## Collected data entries
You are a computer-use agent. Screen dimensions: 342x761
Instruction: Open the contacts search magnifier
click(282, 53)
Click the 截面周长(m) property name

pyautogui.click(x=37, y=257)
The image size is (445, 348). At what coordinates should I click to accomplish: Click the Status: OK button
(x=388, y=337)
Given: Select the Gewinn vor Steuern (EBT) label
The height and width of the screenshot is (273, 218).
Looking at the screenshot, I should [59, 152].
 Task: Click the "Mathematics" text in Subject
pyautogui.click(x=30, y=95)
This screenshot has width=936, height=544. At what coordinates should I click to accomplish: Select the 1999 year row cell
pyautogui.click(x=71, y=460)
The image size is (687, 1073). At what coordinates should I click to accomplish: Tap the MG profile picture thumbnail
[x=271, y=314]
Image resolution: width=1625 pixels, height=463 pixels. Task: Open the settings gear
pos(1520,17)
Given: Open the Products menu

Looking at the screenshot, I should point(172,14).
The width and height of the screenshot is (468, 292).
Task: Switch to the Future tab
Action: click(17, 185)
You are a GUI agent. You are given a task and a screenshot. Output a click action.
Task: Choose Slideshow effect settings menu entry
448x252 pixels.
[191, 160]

## Problem details
Each entry above should be restated exactly as supplied.

## Finished task
You are a computer-use agent. Screen dimensions: 342x761
Instruction: Open the contacts search magnifier
click(282, 53)
Click the 截面周长(m) property name

pyautogui.click(x=37, y=257)
The image size is (445, 348). At what coordinates should I click to accomplish: Click the Status: OK button
(x=388, y=337)
Given: Select the Gewinn vor Steuern (EBT) label
The height and width of the screenshot is (273, 218).
Looking at the screenshot, I should [59, 152].
 Task: Click the "Mathematics" text in Subject
pyautogui.click(x=30, y=95)
This screenshot has width=936, height=544. At what coordinates should I click to accomplish: Select the 1999 year row cell
pyautogui.click(x=71, y=460)
The image size is (687, 1073). At what coordinates should I click to accomplish: Tap the MG profile picture thumbnail
[x=271, y=314]
Image resolution: width=1625 pixels, height=463 pixels. Task: Open the settings gear
pos(1520,17)
Given: Open the Products menu

Looking at the screenshot, I should point(172,14).
The width and height of the screenshot is (468, 292).
Task: Switch to the Future tab
Action: click(17, 185)
You are a GUI agent. You are given a task and a screenshot. Output a click action.
Task: Choose Slideshow effect settings menu entry
448x252 pixels.
[191, 160]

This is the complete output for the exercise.